- **EXERCISE INPUT**:
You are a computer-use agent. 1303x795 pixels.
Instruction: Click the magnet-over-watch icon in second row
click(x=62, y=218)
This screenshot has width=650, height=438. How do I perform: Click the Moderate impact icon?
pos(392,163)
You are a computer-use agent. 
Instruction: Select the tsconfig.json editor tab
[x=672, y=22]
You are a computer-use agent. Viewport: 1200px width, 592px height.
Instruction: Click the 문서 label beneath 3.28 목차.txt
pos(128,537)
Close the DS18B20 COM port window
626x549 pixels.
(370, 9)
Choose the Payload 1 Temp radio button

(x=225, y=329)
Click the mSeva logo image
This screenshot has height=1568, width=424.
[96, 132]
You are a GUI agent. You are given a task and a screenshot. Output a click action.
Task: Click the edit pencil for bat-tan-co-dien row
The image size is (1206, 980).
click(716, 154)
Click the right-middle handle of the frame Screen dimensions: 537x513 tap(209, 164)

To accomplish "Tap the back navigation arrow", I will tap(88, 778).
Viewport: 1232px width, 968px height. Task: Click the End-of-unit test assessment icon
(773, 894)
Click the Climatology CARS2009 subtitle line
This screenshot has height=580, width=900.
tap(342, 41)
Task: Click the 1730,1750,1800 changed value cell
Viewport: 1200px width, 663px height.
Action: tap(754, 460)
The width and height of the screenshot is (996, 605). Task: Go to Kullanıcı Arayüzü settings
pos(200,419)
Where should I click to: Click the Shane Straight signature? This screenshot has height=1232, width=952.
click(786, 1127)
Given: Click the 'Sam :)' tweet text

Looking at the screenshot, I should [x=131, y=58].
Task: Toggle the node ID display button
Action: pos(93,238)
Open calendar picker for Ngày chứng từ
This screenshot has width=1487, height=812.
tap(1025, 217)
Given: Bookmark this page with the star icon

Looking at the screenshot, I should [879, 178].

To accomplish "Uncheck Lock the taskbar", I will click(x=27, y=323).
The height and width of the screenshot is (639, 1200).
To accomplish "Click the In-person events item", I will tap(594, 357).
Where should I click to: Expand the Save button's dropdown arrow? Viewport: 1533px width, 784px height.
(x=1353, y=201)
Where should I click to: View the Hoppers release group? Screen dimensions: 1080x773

- **EXERCISE DESCRIPTION**:
Your answer is a single number: the count of lines in the records holding the string "will".

- **ANSWER SECTION**:
3